Return every line of the data exactly as it stands.
____ Dataset
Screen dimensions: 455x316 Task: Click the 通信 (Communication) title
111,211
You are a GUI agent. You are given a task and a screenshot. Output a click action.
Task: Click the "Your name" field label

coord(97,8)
________
Reply →
Screen dimensions: 455x316 Task: Click the 通信 (Communication) title
111,211
You are a GUI agent. You are given a task and a screenshot. Output a click action.
Task: Click the "Your name" field label

coord(97,8)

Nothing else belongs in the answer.